The chassis is stiff - very stiff - and pitches around on the road, while the lack of weight at the rear doesn't help either. But there is some compliancy, even if you can tell a Transit was never designed to ride on 19-inch wheels.


The van's modified suspension geometry - just look at the camber of those front wheels - means the steering is heavy, but it gives great feedback, even if the high, upright driving position seems at odds with the cornering speeds.

Sitting in the Recaro bucket seats, you expect your legs to stretch out in front of you and the wheel to be in your chest. Instead, it's like sitting down for your tea and holding your dinner plate. It's a very weird sensation.

Cholmondeley Pageant of Power
The SuperSportVan is competing in the Rally and Touring Car class at this year's Cholmondeley Pageant of Power - the Cheshire-based event that's grown into one of the largest petrolhead festivals of exotic machinery on offer (Don't call it the Festival of Speed of the North! - Ed).


Alongside the van, there'll be everything from pre-war aero-engined Grand Prix cars to modern-day supercar royalty - such as the Lamborghini Aventador and McLaren F1 MP4-12C - vying to beat the 63.54 second sprint record set by Nikki Faulkner in his Lamborghini Gallardo LP570-4 Performante in 2011.

Alive on track
On the road, the SuperSportVan is good, but on the claustrophobic Cholmondeley track it comes alive. Squeeze the throttle out of the slow turns, wait for the boost to come in, and the Transit's chassis copes much better.

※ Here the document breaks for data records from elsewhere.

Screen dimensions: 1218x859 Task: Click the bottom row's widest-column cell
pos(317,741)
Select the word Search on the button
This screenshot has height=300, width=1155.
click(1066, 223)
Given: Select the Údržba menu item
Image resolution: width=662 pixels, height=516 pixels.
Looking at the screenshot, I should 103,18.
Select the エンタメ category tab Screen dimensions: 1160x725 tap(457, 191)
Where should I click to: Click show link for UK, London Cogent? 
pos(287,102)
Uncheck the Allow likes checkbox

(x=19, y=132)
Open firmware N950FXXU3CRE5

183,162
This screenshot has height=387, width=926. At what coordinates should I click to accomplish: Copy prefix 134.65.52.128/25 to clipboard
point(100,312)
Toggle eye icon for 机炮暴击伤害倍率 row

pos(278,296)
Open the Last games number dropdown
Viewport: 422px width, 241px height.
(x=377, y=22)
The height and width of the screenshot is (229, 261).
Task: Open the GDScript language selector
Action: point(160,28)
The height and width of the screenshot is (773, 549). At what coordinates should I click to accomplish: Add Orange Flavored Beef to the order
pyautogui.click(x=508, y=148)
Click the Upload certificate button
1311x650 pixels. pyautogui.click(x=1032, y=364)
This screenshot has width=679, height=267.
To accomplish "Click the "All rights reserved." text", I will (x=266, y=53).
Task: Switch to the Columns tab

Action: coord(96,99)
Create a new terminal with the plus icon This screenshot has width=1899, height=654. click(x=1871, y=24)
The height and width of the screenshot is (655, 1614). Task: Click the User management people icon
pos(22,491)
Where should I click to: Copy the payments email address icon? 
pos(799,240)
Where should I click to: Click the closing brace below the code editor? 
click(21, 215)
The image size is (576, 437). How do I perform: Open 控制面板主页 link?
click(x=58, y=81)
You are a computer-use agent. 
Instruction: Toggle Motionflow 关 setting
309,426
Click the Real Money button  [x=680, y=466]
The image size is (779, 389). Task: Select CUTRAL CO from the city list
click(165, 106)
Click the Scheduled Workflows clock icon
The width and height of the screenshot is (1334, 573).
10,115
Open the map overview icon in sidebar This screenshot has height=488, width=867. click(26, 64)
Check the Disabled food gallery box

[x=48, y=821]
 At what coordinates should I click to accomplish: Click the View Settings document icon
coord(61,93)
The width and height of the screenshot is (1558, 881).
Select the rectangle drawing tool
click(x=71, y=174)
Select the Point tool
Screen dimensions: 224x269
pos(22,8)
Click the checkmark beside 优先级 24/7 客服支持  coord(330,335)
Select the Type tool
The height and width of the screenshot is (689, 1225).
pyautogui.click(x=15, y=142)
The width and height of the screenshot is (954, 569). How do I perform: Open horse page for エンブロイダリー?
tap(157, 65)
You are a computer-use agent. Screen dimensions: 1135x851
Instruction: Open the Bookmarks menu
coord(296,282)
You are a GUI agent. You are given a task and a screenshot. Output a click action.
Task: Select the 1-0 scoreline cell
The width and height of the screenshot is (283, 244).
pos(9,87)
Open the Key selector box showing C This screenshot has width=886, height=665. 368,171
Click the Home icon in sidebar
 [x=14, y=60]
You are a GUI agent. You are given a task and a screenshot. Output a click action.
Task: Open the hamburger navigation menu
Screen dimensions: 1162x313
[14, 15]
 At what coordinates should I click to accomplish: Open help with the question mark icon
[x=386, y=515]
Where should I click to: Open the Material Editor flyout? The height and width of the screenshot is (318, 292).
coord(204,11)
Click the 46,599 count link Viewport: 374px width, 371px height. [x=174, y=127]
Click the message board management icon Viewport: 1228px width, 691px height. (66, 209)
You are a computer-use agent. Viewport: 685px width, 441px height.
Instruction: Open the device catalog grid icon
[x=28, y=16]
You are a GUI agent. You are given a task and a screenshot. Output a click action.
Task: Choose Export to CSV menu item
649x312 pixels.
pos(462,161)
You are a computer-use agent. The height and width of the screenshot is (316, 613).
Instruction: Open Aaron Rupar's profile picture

Through the technical chicane section the van shows its weight, though, and the long brake pedal means you always carry a bit more speed into a turn than you intended. But it highlights the machine's surprising agility.

It might look gaudy and brash from the outside (which we secretly love) but the SuperSportVan is a seriously trick machine that proves Ford has a sense of humour.